Je passe rapidement à la radiographie, puis enchaîne sans attente avec la consultation.
Le chirurgien examine les images, puis me sourit : il m’annonce que le nouvel os est totalement consolidé. Aucune différence avec l’os d’origine — une fusion parfaite, une reconstruction réussie. Quelle excellente nouvelle !

Mais je ne m’attendais pas à ce qui allait suivre…
Il m’explique que l’os est maintenant prêt pour une ostéo-intégration.

Lors de mon tout premier rendez-vous à l’hôpital, il y a presque quatre ans, je m’y rendais en vue d’une amputation au niveau du genou pour une ostéo-intégration fémorale. Ce jour-là, le Dr Bernstein m’avait redonné espoir : celui d’un allongement osseux au lieu d’une amputation. Et ce projet, contre toute attente, a abouti.

Non seulement j’ai pu conserver mon genou, mais aujourd’hui on m’offre une ostéo-intégration tibiale. Pour moi, c’est presque un miracle.

J’en rêvais. Je lui avais même demandé l’année dernière si c’était envisageable, mais il m’avait répondu qu’il ne fallait pas précipiter les choses et que les chances de réussite étaient très faibles. Il voulait sûrement éviter que je me fasse de faux espoirs.

Et pourtant, le 15 mai, cette porte s’est ouverte.

C’est une avancée majeure :
– Le rétablissement après l’intervention est bien plus rapide.
– Un nouvel allongement aurait repoussé ma réadaptation d’au moins un an et demi.
– Avec cette solution, il est question de trois mois de convalescence seulement.

Autre avantage : le port de la prothèse sera complètement différent. Fini les frottements sur la peau — la tige sera intégrée directement dans le tibia. (Je vous ai mis quelques photos en annexe.)


Juillet est arrivé.

J’ai enfin rencontré le Dr Turcotte et j’ai eu une réponse à propos de mon projet d’ostéo-intégration tibiale.

Je suis arrivé très tôt à l’hôpital, car un CT scan était prévu avant la rencontre avec l’orthopédiste.
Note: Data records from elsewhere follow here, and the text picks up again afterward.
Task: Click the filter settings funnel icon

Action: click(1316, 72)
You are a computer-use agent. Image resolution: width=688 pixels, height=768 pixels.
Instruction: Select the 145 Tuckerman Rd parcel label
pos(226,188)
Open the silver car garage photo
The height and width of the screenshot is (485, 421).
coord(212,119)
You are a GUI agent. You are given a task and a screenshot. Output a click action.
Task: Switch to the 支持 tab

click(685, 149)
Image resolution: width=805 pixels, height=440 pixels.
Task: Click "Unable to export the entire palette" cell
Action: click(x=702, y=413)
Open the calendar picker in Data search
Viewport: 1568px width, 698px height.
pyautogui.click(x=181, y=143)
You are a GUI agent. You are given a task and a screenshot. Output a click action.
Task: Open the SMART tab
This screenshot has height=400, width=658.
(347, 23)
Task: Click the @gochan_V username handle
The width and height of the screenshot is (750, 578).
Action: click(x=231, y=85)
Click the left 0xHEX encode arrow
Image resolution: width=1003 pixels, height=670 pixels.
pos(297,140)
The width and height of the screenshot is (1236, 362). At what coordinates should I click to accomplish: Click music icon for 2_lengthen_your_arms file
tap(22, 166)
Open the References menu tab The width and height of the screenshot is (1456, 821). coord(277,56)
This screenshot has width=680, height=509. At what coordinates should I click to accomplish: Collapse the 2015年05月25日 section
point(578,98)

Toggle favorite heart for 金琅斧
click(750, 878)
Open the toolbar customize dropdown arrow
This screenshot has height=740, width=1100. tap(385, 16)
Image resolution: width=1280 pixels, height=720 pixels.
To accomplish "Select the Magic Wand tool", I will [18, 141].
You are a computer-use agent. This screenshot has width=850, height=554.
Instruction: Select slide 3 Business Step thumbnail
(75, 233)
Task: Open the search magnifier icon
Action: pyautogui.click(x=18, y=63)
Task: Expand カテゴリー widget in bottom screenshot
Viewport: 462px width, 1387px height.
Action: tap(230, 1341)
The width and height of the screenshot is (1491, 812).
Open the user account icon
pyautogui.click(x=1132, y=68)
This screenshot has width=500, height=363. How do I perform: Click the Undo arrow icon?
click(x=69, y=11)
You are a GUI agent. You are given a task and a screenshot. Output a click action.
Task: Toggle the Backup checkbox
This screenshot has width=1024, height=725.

J’étais nerveux, mais plein d’espoir.

Quand le moment tant attendu arrive, le Dr Turcotte analyse attentivement les images sur son écran. Je le regarde, suspendu à ses gestes, attendant qu’il se tourne vers moi pour m’annoncer son verdict.

Il finit par se retourner et me détaille l’état de mon os reconstruit. Il me dit :
« Il est très court, mais je peux tout de même aller de l’avant. »

C’était la phrase que j’espérais entendre. J’étais comblé.

Il m’a bien sûr expliqué les risques, et aussi les autres options :
– soit une prothèse plus fonctionnelle, qui me permettrait de retrouver une bonne mobilité rapidement.
– soit l’opération, un peu plus longue à récupérer, mais offrant un résultat plus durable.

Je lui ai répondu que ma décision était prise depuis longtemps. J’étais prêt.

J’ai rempli un long formulaire (plus de dix pages !) ainsi qu’un document de consentement, lui permettant de concevoir la tige personnalisée. Il la soumettra ensuite à Santé Canada pour approbation, avant de l’envoyer à la compagnie qui la fabriquera.

En résumé :
– 3 semaines pour l’approbation par Santé Canada
– 3 mois de fabrication
– Une chirurgie prévue entre octobre et novembre
– Une reprise de la marche possible en mars prochain

Au printemps, je serai debout. C’est fou, non ?


Les efforts finissent toujours par porter leurs fruits. Avec les années, je l’ai constaté encore et encore. Il faut parfois une grande dose de patience et de résilience, mais pour moi, baisser les bras n’a jamais été une option.

Les doutes, les incertitudes… ils sont là. Mais ils ne font que renforcer ma détermination.
Ce qui compte, c’est de rester connecté à ses émotions, sans se laisser envahir par le déni.

Un petit mot aussi sur ma vie en parallèle : malgré tout ce que je traverse, la vie continue.
Nous avons vendu notre maison, et nous venons de finaliser l’achat de notre future demeure.
Je serai bien installé pour poursuivre, dans un nouvel environnement, cette étape vers une guérison complète.

Je vous donnerai des nouvelles très bientôt.


Bel été à tous !

Alain

C’est une bonne illustration de la méthode, bien que son application diffère d’un individu à l’autre.